Cutaneous and subcutaneous involvement in sporotrichosis is more common than disseminated forms and can be treated readily, if the cost is not precluding, with oral itraconazole 200 mg/d for 2–4 weeks after all lesions have healed usually for 3–6 months. Patients not responding to this regimen should get either oral itraconazole 200 mg twice daily, oral terbinafine 500 mg twice daily, or SSKI in standard dosing schedule. The osteoarticular, visceral, and disseminated forms of sporotrichosis are uncommon and occur more often in patients with immunosuppression and are difficult to treat. Oral itraconazole 200 mg twice daily for at least 12 months is generally recommended for osteoarticular sporotrichosis and less-severe disease.

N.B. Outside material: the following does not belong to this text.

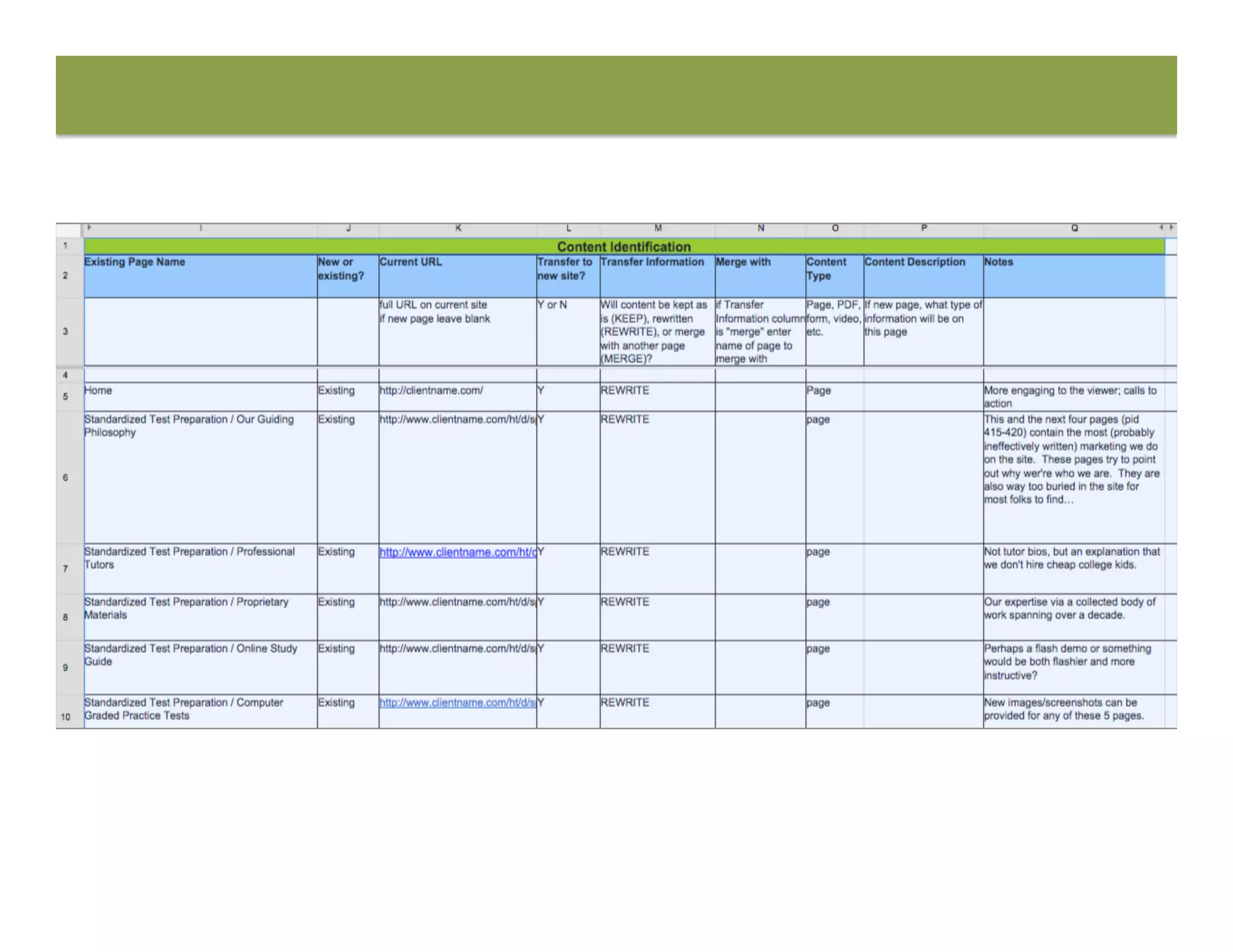Select row 10 header
1233x952 pixels.
(66, 716)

Liposomal amphotericin B (3–5 mg/kg/day) can be used for initial therapy with subsequent switch to oral itraconazole for severe or life-threatening pulmonary sporotrichosis, meningeal sporotrichosis, and disseminated sporotrichosis. Upon clinical stabilization, therapy can be changed to oral itraconazole 200 mg twice daily for a minimum of 12 months.

Recent concept that S. schenckii is a complex of different phylogenic species with different geographic distribution, virulence, and in vitro susceptibility to antifungal agents has helped in understanding variability of therapeutic response observed across antimicrobial agents. This perhaps will form the basis for future research particularly in therapeutics that remains under studied and lacks well-designed controlled clinical trials. The possibility of yeast form of S. schenckii being more susceptible to various antifungal agents also needs to be explored further [107]. Infectious Diseases Society of America currently recommends itraconazole as first line treatment for subcutaneous sporotrichosis. However, SSKI still forms the preferred treatment in most developing countries where major chunk of the disease occurs. Thus, improved formulations of SSKI that are more palatable, have simplified administration regimen, and have improved compliance are highly desirable. The observed improved efficacy of itraconazole in combination with SSKI versus either drug used alone in phaeohyphomycosis requires evaluation in the treatment of sporotrichosis as well [108]. The possible efficacy of topical eberconazole and topical formulations of amphotericin B in cutaneous sporotrichosis, as in case of cutaneous leishmaniasis, too needs assessment [107, 109, 110]. There also remains a scope for new therapies that can cure the disease in shorter period of time and treat the disseminated forms effectively. Inhibition of melanin formation that protects the fungus from body’s immune system can perhaps be another target for development of new therapeutic agents and requires further research. As early diagnosis remains a challenge for the treating physicians, development of new diagnostic tools with shorter turnaround time than culture is another area for future researchers. Patient education for preventive aspects for minimizing the risk and counseling for protracted, prolonged treatment will benefit in the long-term.

Conflict of Interests

The author declares that there is no conflict of interests regarding the publication of this paper.